Happy New Year
Happy New Year, everybody.
In my post on New Year's Eve I mentioned that it was traditional for a man to be sent out of the back door at the end of the old year, bearing a lump of coal, to be welcomed in at the front door (still carrying the coal) when the new year had arrived. As we drove to Braemar on Hogmanay Hilary and i were discussing this and other New Year traditions, and realised we hadnlt encountered that particular one elsewhere. We wondered if it was a Braemar thing, but it turns out to be a Lancashire one (Sue, our hostess, hails from Bolton). I was born in Manchester but we moved out to Stockport (in Cheshire) before I was old enough to be seeing the New Year in. Also, my parents both came from Dorset, so all our neighbours could have been dancing eightsome reels, burning witches, or doing all manner of seasonal weirdness without their taking part (I get the impression that Dorset - even their home of Portland, which has a certain unique wackiness - isn't big on New Year traditions.) Anyway, my partial circumambulation of the Braemar house was duly accomplished, whereupon I re-entered and was plied with much Talisker. Now there is a New Year tradition I can approve of.

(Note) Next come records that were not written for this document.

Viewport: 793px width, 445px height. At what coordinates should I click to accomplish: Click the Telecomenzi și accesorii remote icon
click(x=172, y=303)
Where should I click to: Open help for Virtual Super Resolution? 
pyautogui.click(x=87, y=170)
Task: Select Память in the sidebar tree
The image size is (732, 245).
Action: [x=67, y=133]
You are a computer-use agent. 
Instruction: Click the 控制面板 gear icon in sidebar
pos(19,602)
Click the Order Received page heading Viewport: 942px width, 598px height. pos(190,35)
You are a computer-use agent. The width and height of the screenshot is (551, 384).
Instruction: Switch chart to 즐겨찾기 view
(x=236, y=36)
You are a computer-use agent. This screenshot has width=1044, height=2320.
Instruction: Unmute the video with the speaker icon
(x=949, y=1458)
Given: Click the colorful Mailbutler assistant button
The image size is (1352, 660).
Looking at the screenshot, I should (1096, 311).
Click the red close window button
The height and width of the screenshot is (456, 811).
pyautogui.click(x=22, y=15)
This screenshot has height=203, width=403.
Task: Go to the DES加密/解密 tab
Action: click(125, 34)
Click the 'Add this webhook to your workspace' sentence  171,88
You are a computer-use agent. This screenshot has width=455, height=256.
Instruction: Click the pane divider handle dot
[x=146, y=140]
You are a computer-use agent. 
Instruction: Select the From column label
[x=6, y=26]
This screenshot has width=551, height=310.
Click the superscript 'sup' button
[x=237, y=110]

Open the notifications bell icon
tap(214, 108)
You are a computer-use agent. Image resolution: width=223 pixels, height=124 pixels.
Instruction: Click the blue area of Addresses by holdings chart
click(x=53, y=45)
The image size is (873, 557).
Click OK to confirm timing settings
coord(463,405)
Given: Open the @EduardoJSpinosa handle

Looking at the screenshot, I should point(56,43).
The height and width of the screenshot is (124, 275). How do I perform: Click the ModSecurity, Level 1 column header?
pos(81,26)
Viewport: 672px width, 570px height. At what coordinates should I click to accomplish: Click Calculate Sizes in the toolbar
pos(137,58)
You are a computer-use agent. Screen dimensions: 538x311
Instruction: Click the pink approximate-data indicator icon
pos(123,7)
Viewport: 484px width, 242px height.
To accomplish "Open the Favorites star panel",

The Scottish news had its usual coverage, not only of the Edinburgh street party and fireworks (which are shown live on TV, interleaved with music from the studio which featured various folk we knew including a former boss of Hilary's) but of the amazing local New Year customs in Stonehaven and Kirkwall. The former is a relic of Norse fire festivals, the latter a vision of what rugby was like before they invented pitches, or rules.